> _SELECTED TEXT_
- - - - - - -

If saints have been falsely characterized as "otherworldly," the life of Wenceslaus stands as an example to the contrary: he stood for Christian values in the midst of the political intrigues which characterized 10th century Bohemia. Duke, martyr, and patron of Bohemia, born probably 903 (907) near Prague, in what is today the Czech Republic; died at Alt-Bunzlau (Also: Alt-Bunglou), 28 September, 929. He stood for Christian values in the midst of the world. His parents were Duke Wratislaw (Also: Ratislav), a Christian, and Dragomir (Also: Drahomira), daughter of the chief of the Veletians, a Slav tribe from the north. They had twin sons Wenceslaus and Boleslaus. Wenceslaus since he was the elder was sent to his grandmother St. Ludmila to be raised. Boleslaus remained with his mother.
At Budweis, Wenceslaus received a good Christian education from his grandmother, St. Ludmila, who sought to promote him as ruler of Bohemia in place of his mother, who favored the anti-Christian factions. The grandmother (also declared a saint) had been the daughter of a Slavic prince. She married Duke Borivoy of Bohemia, whom she followed into the Church. They built a church near Prague and tried unsuccessfully to force Christianity on their subjects. Many of the powerful Czech families became strongly opposed to the Catholic Religion. They wished to remain in their pagan beliefs. On the death of Borivoy in 915, his sons Spytihinev and Wratislaw ruled the whole country.
After the death of Wratislaw (Wenceslaus was still young when his father died in battle), Dragomir, acting as regent, opposed Christianity. Civil war broke out between the Christian and non-Christian factions. Grandmother Ludmila began urging Wenceslaus to take over. Hearing of the sedition, Drahomira kept Wenceslaus from Ludmila and reportedly caused her to be strangled to death while she was praying at Tetin in 860. Her Feastday is September 16th.
The resultant power struggle ended with the teenage Wenceslaus in charge of Bohemia, attempting to bring together the warring factions. As ruler, Wenceslaus attempted to reduce the oppression of the peasants by the nobility. He ruled from 921-929. His rule was marked by efforts toward unification within Bohemia, support of the Church, and peace-making negotiations with Germany, a policy which caused him trouble with the anti-Christian opposition. St. Wenceslaus cultivated friendly relations with Germany, and preserved the unity of his country by acknowledging King Henry I (the Fowler) as his over-lord around the year 926, (he placed his duchy under the protection of Germany), seeing in him the legitimate successor of Charlemagne. This caused a great opposition who formed a party against him. He introduced German priests, and favored the Latin rite instead of the old Slavic, which had gone into disuse in many places for want of priests. The Emperor Otto I conferred on him the regal dignity and title.
For religious and national motives, and at the instigation of Dragomir, Wenceslaus was murdered by his brother Boleslaus. Boleslaus invited his brother Wenceslaus to the Feast of Sts. Cosmas and Damian. While Wenceslaus was on his way to mass on the morning of September 28, Boleslaus struck Wenceslaus and they began struggling. Then friends of Boleslaus ran up and attacked him and stabbed him to death. Wenceslaus' last words were " May God forgive you, brother."

- - - - - - -

> _WHAT YOU WILL DO_
1/ In the passage on Wenceslaus, which king did he acknowledge as his over-lord around the year 926?
2/ Reproduce everything in the passage on Wenceslaus from "If saints have" down to "with his mother.", word for word.

> _ENTRIES_
- - - - - - -

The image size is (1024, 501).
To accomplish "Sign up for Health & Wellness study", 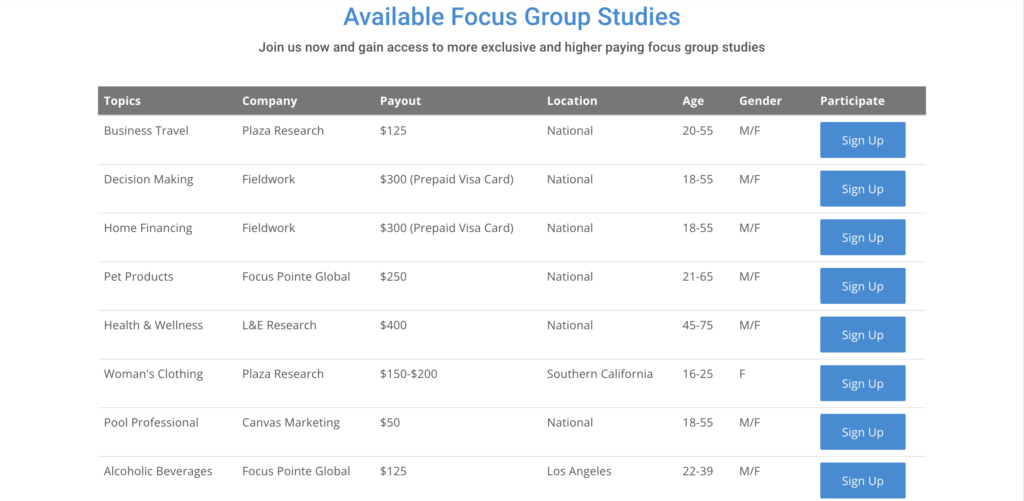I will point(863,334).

- - - - - - -

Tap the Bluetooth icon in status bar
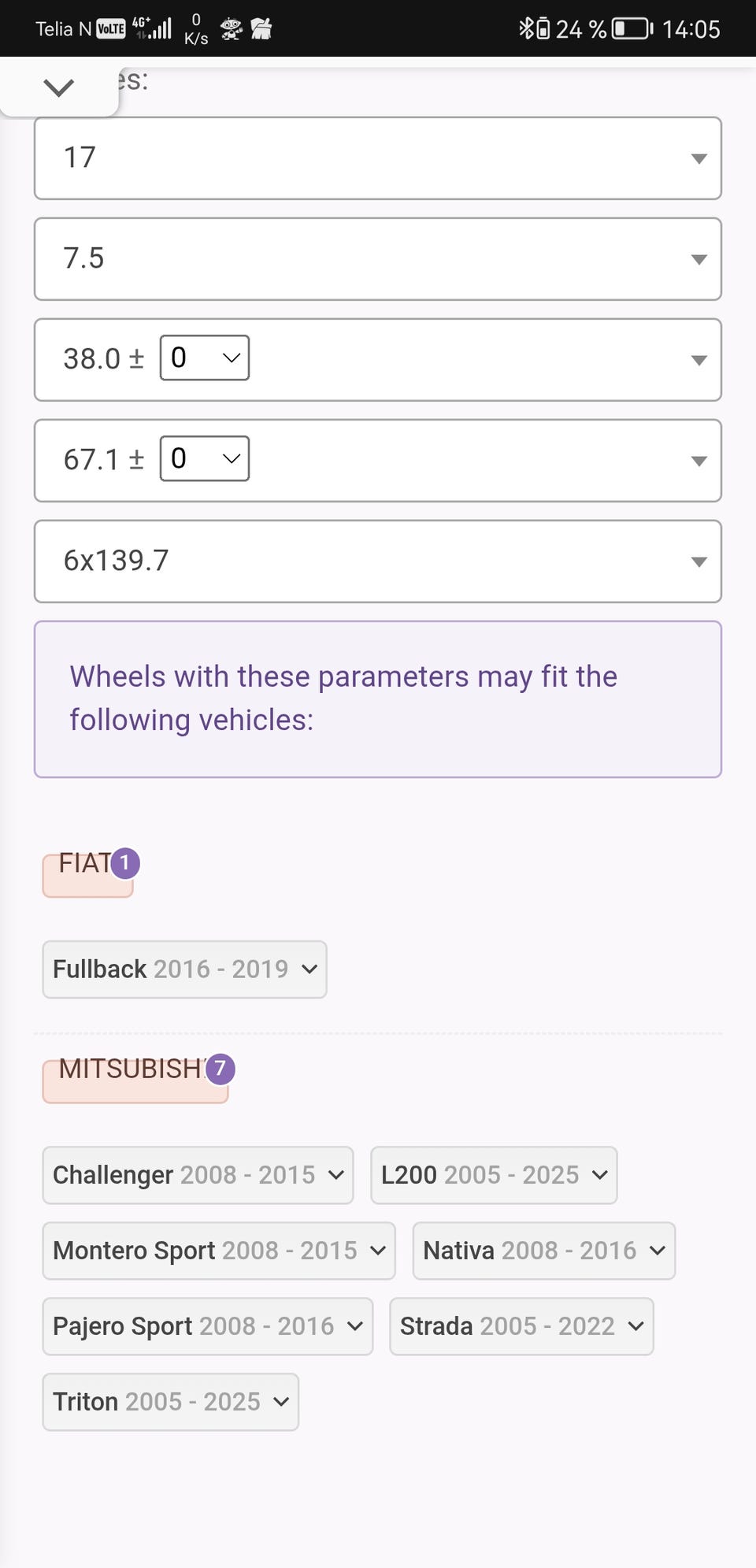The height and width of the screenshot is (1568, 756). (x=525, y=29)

- - - - - - -

> _RESULTS OF THE TASKS_
1/ King Henry I (the Fowler).

2/
If saints have been falsely characterized as "otherworldly," the life of Wenceslaus stands as an example to the contrary: he stood for Christian values in the midst of the political intrigues which characterized 10th century Bohemia. Duke, martyr, and patron of Bohemia, born probably 903 (907) near Prague, in what is today the Czech Republic; died at Alt-Bunzlau (Also: Alt-Bunglou), 28 September, 929. He stood for Christian values in the midst of the world. His parents were Duke Wratislaw (Also: Ratislav), a Christian, and Dragomir (Also: Drahomira), daughter of the chief of the Veletians, a Slav tribe from the north. They had twin sons Wenceslaus and Boleslaus. Wenceslaus since he was the elder was sent to his grandmother St. Ludmila to be raised. Boleslaus remained with his mother.